__Supplied data__
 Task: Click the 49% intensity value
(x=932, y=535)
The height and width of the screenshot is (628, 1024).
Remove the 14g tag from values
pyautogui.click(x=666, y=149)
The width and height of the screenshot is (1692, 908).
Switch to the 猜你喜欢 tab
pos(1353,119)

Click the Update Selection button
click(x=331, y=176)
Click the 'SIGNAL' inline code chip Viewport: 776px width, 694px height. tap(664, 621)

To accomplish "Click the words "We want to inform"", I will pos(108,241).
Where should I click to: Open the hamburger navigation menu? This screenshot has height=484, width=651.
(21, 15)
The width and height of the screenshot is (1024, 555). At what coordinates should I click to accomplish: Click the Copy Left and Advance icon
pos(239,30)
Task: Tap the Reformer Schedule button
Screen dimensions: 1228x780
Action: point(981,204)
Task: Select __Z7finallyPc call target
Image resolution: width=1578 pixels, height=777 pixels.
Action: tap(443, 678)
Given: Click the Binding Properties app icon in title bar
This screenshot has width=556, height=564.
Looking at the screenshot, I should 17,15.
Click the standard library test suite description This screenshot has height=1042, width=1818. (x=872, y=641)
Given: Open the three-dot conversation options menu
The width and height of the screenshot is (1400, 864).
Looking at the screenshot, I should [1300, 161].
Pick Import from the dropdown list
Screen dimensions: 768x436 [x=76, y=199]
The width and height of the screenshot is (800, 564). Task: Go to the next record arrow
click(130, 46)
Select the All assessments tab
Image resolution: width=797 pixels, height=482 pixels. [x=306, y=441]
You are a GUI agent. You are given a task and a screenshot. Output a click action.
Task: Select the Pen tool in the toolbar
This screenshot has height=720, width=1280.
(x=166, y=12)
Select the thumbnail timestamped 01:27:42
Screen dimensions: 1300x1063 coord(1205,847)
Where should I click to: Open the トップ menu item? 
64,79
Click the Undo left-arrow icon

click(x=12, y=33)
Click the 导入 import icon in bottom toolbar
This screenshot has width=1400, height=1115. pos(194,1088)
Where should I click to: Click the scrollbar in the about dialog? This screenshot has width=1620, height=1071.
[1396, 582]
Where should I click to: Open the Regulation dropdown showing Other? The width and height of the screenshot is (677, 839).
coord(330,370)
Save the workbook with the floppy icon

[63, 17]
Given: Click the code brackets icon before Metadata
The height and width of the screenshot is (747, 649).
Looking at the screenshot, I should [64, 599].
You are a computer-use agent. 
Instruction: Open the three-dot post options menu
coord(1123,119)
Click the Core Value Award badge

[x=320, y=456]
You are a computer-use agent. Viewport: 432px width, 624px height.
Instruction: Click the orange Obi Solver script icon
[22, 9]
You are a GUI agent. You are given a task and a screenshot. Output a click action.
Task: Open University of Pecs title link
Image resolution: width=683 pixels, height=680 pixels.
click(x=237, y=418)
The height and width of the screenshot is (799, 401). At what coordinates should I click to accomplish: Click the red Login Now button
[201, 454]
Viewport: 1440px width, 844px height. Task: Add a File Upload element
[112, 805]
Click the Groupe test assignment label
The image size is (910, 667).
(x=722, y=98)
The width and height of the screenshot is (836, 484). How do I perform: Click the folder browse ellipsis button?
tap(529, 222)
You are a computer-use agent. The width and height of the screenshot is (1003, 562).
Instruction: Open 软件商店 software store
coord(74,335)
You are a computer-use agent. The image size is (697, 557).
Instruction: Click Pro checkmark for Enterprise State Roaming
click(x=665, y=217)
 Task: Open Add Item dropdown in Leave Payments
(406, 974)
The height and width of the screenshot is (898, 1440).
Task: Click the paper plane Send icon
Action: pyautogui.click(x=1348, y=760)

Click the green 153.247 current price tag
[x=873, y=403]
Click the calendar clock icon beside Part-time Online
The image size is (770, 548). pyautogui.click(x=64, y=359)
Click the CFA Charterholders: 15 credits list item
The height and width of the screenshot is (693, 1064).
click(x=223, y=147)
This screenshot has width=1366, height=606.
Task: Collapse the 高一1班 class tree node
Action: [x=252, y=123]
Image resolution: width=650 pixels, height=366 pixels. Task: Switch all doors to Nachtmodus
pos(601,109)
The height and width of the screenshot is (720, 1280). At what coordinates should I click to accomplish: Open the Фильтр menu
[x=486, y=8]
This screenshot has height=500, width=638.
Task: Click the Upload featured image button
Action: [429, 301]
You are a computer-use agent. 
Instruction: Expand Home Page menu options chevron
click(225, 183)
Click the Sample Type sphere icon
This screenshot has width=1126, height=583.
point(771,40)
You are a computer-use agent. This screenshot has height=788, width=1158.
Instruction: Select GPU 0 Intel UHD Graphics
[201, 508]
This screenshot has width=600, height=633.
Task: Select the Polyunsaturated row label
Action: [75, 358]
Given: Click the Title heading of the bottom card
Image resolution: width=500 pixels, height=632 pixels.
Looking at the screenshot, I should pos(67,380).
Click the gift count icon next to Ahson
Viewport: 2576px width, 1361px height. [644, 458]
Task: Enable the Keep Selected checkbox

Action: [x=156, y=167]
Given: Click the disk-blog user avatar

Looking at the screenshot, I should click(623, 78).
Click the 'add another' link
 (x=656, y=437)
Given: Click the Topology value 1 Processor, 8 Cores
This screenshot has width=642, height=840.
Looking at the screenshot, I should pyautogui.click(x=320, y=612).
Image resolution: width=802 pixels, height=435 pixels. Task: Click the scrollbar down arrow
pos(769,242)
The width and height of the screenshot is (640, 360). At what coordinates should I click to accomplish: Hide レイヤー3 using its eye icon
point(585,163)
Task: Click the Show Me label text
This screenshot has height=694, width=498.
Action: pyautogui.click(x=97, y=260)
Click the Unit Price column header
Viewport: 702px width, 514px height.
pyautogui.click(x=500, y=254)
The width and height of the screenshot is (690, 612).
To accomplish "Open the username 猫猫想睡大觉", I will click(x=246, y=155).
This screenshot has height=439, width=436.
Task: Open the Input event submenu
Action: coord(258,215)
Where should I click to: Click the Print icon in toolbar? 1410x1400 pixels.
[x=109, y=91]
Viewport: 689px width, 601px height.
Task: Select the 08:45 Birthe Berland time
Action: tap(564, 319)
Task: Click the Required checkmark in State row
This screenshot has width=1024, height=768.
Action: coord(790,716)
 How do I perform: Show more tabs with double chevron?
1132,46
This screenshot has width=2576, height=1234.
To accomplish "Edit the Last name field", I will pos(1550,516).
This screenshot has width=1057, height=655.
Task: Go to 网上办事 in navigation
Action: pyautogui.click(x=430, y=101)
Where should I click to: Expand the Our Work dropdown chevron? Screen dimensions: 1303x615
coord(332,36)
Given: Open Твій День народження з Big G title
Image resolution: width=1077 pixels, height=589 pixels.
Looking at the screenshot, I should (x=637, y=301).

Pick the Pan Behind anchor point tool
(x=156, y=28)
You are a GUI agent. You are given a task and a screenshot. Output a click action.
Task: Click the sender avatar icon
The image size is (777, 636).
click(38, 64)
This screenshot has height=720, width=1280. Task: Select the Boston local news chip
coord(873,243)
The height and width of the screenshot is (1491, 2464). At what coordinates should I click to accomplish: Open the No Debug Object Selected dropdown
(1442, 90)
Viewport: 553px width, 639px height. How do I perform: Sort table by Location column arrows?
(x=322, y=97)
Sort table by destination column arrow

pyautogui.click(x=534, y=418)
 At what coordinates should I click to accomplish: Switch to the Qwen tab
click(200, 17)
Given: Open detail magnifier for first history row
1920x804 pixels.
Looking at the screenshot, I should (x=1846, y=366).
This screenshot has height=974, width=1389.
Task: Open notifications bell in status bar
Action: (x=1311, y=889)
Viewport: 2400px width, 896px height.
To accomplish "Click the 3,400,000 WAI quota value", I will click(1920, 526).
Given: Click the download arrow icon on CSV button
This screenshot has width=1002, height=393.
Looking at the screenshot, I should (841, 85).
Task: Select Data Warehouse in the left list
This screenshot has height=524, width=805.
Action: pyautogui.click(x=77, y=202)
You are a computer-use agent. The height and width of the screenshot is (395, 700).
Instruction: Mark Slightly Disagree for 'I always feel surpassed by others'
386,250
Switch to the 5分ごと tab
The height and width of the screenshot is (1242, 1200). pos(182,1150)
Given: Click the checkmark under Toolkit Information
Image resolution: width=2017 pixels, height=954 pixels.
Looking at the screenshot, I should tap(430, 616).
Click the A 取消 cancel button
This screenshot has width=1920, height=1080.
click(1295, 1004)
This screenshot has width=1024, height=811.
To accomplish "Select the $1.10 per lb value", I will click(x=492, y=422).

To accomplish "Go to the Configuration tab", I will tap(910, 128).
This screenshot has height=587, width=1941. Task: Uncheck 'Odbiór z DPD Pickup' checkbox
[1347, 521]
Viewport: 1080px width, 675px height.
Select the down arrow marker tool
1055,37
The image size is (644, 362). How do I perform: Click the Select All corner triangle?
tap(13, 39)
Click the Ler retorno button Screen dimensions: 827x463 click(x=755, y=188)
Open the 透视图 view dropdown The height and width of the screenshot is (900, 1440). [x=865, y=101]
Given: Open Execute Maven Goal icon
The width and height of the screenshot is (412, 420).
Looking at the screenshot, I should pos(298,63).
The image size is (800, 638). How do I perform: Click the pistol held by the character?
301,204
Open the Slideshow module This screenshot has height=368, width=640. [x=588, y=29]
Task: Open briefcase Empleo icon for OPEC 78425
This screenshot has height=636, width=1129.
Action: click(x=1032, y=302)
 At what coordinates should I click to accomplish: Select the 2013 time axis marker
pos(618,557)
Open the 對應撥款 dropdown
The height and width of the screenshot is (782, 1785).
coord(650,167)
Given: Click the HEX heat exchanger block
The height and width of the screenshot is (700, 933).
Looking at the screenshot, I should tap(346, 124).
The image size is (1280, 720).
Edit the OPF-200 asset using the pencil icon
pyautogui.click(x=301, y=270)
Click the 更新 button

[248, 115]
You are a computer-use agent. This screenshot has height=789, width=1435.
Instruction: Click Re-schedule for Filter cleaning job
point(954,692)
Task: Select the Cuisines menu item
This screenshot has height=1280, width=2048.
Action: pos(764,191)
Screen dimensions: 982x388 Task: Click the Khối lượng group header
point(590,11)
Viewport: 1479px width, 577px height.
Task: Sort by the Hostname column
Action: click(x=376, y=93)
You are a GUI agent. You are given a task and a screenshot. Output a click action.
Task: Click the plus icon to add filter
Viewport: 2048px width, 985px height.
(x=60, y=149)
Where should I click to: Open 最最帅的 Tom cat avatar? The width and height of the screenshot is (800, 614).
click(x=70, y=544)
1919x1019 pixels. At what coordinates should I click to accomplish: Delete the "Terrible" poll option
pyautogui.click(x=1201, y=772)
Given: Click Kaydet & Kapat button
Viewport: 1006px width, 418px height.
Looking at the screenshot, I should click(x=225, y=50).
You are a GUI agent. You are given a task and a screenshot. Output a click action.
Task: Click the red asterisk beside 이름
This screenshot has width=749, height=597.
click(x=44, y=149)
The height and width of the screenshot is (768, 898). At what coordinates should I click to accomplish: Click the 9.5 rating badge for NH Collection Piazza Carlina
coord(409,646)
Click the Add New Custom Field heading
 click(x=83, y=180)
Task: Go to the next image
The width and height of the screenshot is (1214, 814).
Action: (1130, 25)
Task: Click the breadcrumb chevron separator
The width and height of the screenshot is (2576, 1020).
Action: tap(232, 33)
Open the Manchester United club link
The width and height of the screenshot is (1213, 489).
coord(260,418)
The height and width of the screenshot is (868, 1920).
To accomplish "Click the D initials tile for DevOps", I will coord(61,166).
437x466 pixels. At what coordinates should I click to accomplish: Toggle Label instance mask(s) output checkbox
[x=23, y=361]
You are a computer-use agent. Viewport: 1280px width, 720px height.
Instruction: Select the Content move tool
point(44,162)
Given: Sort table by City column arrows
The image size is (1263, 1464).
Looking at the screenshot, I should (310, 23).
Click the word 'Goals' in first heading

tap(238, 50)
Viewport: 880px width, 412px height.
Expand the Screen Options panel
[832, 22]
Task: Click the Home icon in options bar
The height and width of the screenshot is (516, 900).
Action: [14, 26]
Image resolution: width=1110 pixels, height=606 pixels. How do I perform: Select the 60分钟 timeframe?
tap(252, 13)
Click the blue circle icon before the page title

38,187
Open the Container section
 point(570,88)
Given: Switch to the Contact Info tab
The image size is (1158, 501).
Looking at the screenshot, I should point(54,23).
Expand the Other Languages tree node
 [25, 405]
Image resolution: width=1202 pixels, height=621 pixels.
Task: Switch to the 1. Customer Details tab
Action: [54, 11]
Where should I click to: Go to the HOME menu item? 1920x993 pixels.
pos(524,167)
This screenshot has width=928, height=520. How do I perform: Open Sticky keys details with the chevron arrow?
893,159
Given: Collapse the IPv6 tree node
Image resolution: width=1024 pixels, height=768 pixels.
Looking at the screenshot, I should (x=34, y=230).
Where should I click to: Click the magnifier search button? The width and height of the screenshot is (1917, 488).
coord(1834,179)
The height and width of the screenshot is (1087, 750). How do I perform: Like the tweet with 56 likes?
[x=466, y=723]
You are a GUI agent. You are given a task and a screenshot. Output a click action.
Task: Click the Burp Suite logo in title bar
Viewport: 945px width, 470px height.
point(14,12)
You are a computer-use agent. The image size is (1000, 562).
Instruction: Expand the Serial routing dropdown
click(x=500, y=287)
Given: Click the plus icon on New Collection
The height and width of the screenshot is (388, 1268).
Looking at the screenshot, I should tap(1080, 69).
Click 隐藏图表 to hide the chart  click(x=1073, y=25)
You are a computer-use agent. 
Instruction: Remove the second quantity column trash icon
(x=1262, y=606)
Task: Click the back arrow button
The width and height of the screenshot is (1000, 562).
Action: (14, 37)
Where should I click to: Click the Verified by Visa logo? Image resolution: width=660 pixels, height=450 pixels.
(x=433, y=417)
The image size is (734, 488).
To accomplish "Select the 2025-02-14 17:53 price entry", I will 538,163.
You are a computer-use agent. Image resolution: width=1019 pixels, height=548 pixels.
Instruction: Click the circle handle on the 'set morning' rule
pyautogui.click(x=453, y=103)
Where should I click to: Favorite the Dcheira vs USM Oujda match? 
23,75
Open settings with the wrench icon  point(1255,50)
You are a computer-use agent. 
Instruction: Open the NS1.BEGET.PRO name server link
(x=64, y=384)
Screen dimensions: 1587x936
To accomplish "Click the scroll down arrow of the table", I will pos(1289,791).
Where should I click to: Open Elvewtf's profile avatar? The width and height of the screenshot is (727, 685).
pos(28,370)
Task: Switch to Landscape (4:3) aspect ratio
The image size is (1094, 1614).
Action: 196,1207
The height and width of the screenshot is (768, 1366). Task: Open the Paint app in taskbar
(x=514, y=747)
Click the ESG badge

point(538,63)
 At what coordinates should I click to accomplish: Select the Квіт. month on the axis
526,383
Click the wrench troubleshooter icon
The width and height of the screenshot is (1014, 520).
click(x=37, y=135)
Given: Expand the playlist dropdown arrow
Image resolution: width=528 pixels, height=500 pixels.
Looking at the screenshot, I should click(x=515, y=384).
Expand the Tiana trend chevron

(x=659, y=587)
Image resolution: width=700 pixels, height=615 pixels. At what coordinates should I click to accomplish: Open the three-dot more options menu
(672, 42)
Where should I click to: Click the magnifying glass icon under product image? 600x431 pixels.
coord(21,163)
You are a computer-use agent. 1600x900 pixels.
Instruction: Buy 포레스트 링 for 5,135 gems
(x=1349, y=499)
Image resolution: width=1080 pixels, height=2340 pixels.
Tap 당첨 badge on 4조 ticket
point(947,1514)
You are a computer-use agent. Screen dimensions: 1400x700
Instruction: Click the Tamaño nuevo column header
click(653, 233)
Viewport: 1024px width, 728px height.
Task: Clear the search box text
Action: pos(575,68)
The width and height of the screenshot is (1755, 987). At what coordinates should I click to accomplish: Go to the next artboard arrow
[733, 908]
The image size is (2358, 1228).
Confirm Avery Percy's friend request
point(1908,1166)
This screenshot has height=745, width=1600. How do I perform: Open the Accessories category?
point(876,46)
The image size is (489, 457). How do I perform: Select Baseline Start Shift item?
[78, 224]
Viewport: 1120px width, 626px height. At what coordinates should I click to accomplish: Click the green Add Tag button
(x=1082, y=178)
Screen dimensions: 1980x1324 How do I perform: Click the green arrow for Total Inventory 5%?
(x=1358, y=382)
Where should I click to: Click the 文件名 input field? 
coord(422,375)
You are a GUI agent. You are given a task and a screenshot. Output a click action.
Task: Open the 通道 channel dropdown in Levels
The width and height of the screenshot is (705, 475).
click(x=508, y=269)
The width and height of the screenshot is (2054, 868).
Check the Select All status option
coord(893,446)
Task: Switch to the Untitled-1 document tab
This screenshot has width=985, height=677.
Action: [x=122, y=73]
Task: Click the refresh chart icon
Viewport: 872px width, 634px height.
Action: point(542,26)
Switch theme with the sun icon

__Task objective__
Give only a number, the count of lines above that include the string "plus".

__Completed exercise__
2